Bartlett managed to get the Karluk in reasonably good order in time, but that was about all in the expedition that was. Stefansson had been distracted and in a hurry. The expedition was simply not in a fit state to leave when it did. To be short of winter clothing was one rather obvious omission on an expedition to the far north. To remedy that gap, an Inupiaq seamstress was hired, and furs and skins were bought en route. She was still sewing even after the Karluk had been swallowed by the ice. Moreover, the wrong men and the wrong equipment were on the wrong ships (the expedition had swollen to three vessels). No plan had been made to deal with the possibility that these ships would become separated and thus fail to make the rendezvous where some of these problems could be resolved.

Winter came early that year. Before it could reach the rendezvous, the Karluk became embedded in ice that began to carry it further and further away, toward Siberia, although it was bound to crush the brigantine long before it got there. This was the moment that Stefansson took a party across the ice to hunt caribou onshore, even though the ship had no lack of fresh meat. Quite what he was thinking remains a mystery to some, although not to many on the Karluk, stuck on a ship stuck in the ice as the leader of their expedition made his way — they correctly assumed — to safety. Levy finds Stefansson’s explanation of his excursion to be “unsatisfactory.”

On the other hand, Stefansson’s departure left the infinitely more methodical Bartlett in charge. The captain carefully prepared for the moment when the ship would be destroyed, while doing what he could to delay it. When the time for Chopin was almost upon them, those aboard the Karluk were able to transfer to a well-equipped encampment on the ice. But that could only be a temporary solution. The next step was a miles-long trek across the Arctic ice plain to the nearest large island, but then what? Four preferred to take a different course. They did not survive, nor did an advance party that only reached a smaller, closer island.

The main group made it to Wrangel Island in early March 1914 (two months after the Karluk had sunk). Their resources were dwindling, they were far above the Arctic Circle and no one knew where they were. Their mood would not have been improved had they known that Stefansson, by now in Alaska, had advised that any effort to locate the Karluk or any survivors would be futile. And then he turned north again in an attempt to find Crocker Land, a landmass that Peary claimed to have seen (it doesn’t exist). Bartlett was more correct than he knew when he determined that he had no choice other than to go to Siberia to get help. Within weeks, accompanied by the formidable Inupiaq Kataktovik, he had set off once again across the ice.

It ought, by now, to come as no surprise that these two extraordinary men got to Siberia. With the assistance of the region’s indigenous Chukchi and then the Russians, the two were able to make their way back to North America, and Bartlett was able to arrange for the rescue in September of those still alive on Wrangel Island. None, with the possible exception of the Inupiaq among them, would have been able to on hang on much longer. In all, fourteen of those who stepped out onto the ice as the Karluk crumbled were to survive (eleven did not).

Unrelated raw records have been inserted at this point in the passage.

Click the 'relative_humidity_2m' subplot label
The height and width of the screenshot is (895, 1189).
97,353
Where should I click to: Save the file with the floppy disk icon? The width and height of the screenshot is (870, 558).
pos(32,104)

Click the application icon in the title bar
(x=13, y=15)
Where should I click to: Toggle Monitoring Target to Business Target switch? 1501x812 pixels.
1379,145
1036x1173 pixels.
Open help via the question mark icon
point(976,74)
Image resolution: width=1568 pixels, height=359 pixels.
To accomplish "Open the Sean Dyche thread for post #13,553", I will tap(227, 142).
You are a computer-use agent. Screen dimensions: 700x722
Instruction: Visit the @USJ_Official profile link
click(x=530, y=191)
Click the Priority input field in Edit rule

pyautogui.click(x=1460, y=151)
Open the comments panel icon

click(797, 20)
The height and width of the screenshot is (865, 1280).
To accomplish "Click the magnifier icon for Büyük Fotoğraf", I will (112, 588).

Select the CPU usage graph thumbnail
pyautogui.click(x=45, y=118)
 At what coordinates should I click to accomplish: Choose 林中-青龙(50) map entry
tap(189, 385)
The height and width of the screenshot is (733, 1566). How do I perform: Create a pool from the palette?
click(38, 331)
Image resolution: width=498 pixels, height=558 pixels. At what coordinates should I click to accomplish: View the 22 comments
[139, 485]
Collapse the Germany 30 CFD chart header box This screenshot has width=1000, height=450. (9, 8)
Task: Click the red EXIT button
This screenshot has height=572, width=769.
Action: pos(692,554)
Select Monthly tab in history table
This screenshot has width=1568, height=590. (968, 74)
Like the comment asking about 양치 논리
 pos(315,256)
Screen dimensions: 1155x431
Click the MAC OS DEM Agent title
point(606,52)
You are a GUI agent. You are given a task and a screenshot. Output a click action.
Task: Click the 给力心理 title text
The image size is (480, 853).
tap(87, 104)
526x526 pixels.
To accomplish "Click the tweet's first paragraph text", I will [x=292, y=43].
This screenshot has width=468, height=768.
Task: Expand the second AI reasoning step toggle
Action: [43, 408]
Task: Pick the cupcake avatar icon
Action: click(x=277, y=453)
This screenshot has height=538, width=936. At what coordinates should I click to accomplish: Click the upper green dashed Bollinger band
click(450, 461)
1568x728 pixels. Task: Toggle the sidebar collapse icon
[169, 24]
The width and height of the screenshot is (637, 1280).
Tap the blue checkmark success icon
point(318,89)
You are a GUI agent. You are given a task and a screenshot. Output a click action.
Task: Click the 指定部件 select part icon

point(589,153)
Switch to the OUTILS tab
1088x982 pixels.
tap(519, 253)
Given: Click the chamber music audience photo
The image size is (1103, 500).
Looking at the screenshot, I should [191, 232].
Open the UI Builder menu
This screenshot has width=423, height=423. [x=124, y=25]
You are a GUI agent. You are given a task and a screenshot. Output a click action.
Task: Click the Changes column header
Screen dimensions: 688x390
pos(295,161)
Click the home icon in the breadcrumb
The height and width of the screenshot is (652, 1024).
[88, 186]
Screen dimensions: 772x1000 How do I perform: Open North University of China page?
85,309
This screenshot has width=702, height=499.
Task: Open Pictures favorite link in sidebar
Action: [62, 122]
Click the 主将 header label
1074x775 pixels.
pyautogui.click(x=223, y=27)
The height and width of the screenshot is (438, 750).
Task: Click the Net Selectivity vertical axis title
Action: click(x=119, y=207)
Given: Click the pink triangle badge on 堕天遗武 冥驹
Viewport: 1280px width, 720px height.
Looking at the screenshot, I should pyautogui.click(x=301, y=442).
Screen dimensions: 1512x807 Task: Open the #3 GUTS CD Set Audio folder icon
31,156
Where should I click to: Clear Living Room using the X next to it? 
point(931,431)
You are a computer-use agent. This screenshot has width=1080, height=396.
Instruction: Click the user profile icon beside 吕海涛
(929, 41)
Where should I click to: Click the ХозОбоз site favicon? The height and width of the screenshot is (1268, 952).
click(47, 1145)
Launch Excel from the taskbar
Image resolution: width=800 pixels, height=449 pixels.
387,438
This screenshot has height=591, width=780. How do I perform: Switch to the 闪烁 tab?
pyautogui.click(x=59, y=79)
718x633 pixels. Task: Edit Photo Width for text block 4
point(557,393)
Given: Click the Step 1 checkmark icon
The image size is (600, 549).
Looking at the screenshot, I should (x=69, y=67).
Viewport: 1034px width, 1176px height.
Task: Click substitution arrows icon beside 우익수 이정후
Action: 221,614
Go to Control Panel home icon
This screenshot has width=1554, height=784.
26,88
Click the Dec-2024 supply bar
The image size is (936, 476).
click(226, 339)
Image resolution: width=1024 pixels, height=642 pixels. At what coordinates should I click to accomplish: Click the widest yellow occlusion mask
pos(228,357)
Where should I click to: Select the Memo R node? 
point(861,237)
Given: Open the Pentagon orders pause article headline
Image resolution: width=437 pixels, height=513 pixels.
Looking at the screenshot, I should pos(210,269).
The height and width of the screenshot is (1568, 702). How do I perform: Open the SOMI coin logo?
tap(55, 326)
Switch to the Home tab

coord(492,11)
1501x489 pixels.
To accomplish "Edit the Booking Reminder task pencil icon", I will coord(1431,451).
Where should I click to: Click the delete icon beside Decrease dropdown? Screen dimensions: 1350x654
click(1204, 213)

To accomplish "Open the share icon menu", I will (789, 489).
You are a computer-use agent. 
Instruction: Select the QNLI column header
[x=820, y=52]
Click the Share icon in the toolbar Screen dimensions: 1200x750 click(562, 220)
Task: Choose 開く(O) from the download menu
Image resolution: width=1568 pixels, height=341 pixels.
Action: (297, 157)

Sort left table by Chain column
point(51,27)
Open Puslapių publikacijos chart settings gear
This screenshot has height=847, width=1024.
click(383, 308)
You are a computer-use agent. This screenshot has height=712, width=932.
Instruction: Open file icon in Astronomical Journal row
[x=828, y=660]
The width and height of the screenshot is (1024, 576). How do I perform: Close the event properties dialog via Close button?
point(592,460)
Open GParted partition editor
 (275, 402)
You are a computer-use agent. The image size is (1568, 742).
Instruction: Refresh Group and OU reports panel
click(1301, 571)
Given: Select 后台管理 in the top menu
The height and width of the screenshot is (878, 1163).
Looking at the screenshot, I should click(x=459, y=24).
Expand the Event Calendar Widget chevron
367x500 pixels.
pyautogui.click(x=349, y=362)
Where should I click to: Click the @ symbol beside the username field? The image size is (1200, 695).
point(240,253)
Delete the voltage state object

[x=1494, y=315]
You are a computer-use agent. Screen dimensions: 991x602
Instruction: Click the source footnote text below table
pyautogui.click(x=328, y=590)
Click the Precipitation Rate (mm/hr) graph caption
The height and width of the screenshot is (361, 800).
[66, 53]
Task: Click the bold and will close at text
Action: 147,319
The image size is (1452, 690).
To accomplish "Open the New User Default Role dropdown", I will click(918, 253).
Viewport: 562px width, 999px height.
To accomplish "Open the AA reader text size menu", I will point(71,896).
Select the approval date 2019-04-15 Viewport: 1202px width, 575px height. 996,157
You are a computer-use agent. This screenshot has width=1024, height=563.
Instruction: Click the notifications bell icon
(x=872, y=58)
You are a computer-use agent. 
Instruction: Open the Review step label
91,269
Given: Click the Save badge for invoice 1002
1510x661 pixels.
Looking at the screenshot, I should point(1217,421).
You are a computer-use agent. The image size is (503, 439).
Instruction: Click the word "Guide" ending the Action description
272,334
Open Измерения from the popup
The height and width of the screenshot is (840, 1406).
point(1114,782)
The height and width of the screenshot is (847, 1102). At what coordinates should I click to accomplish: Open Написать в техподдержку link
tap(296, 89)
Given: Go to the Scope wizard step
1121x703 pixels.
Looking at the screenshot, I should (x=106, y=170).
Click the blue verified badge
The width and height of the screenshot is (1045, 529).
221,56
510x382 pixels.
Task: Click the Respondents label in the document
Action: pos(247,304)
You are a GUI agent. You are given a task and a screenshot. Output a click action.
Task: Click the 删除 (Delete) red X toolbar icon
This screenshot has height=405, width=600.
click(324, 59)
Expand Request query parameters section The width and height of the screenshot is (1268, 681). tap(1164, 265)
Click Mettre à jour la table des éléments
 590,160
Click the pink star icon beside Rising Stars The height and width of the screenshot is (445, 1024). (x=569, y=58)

Their survival was in large part due to Bartlett, Levy’s “hero” (and deservedly so) even if two questions might be worth more examination. Bartlett did his best to make the Karluk fit for the role it had been assigned, but did he know enough about the other inadequacies in the preparations Stefansson had made to have had the responsibility to sound the alarm or even pull out of the expedition? But if he did, was it overridden by the call of the Arctic?

There can, however, be no doubt that Stefansson’s fundamental absence of concern for human life lay at the core of the Karluk’s tragedy. And as villains are said to do, he returned, if only metaphorically, to the scene of the “crime,” arranging a harebrained mission to colonize Wrangel Island—by then within Soviet borders—in 1921. None of the four men he dispatched returned alive. One of them, incredibly, was a survivor of the Karluk.